BULL | Jack Abily Sylvie Lesmanne (project leader) Solofo Ramangalahy Yehong Xing |
INRIA / VASY | Damien Bergamini (software engineer) Hubert Garavel (research director) Radu Mateescu (research scientist) |
Since 1995, there has been a long-standing collaboration of VASY and BULL, to which the former PAMPA team of INRIA Rennes participated until December 2000. This collaboration aims at demonstrating that the formal methods and tools developed at INRIA for validating and testing telecommunication protocols can also be successfully applied to BULL's multiprocessor architectures. The long-term objective is to develop a complete and integrated solution supporting formal specification, simulation, rapid prototyping, verification, test generation, and test execution.
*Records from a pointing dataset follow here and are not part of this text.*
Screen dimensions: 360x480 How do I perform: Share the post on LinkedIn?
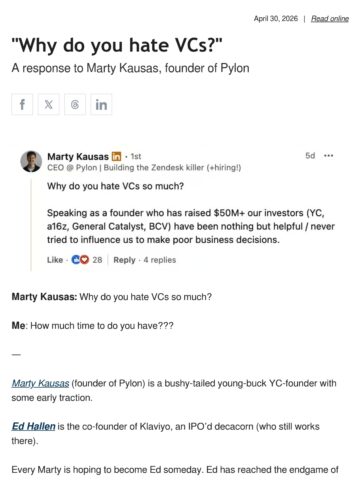tap(101, 105)
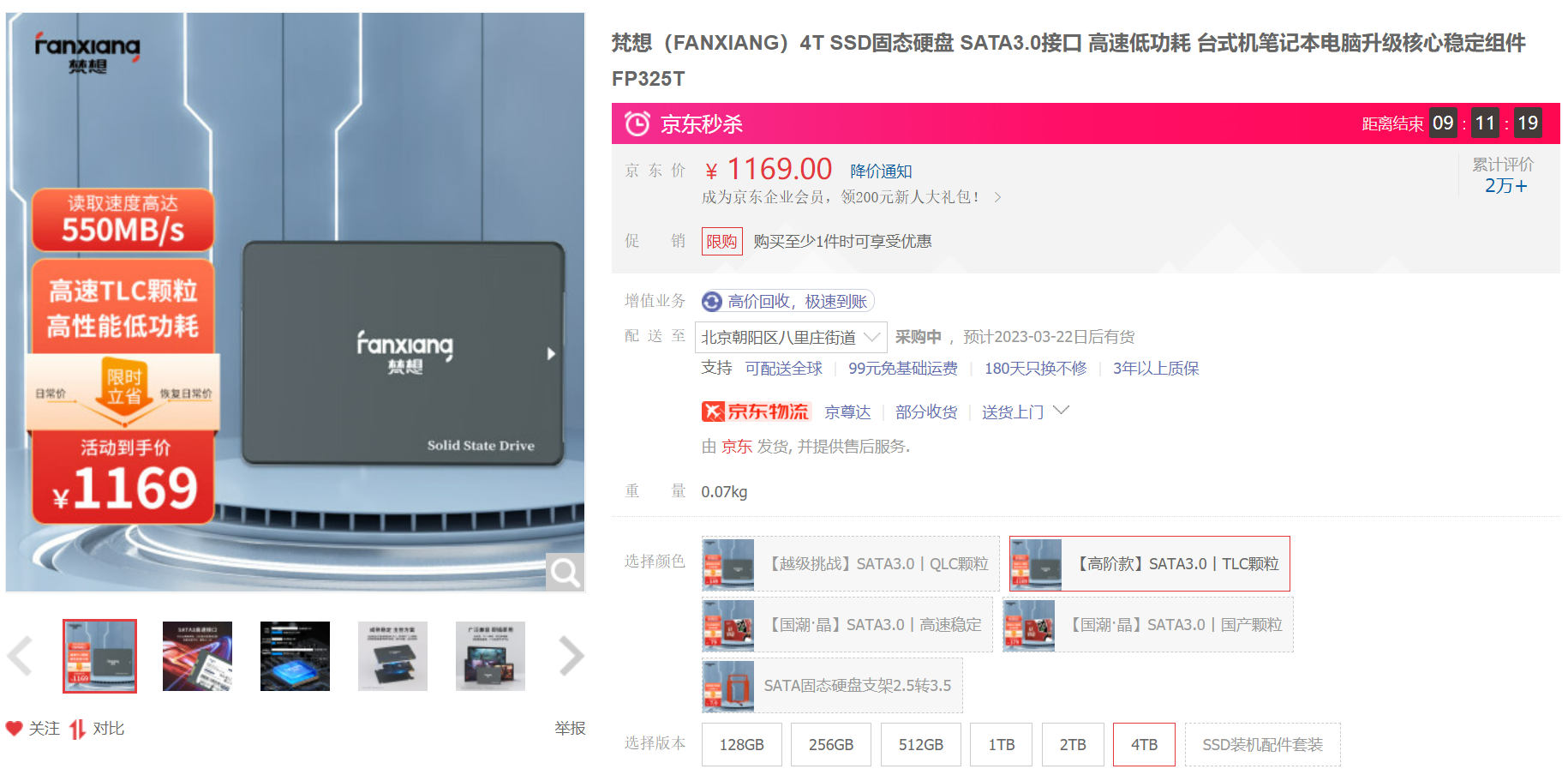The width and height of the screenshot is (1568, 775).
Task: Select the 512GB version tab
Action: coord(921,744)
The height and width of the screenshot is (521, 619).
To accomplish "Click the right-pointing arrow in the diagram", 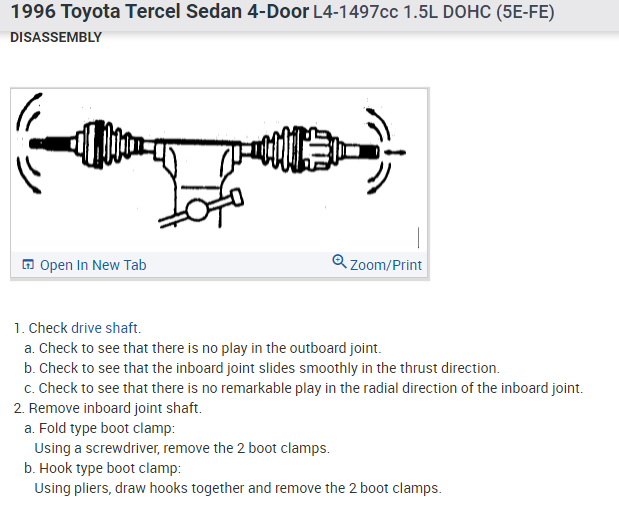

A first phase of this collaboration took place from 1995 to 1998 in the framework of the DYADE joint venture between BULL and INRIA. Two case studies were successfully tackled: the POWERSCALE bus arbitration protocol and the POLYKID multiprocessor architecture. The feasibility of the proposed approach was established and BULL expressed its interest in pursuing the collaboration for its new architectures.
Since October 1998, we have been working on FAME, the CC-NUMA multiprocessor architecture developed by BULL for its NOVASCALE series of high-performance servers based on INTEL ITANIUM 64 bits processors. Initially informal, this collaboration was officialized in 1999 as a DYADE action named FORMALFAME, which lasted until the end of DYADE in March 2001. Since then, the collaboration is going on under the form of a BULL-INRIA contract, for which we kept the name FORMALFAME. This contract gathers VASY team and the BULL team of Sylvie Lesmanne (who succeeded Anne Kaszynski in March 2002) in Les Clayes-sous-Bois, the coordination being ensured by a BULL engineer (M. Zendri, then N. Zuanon, then S. Ramangalahy) located at INRIA Rhône-Alpes.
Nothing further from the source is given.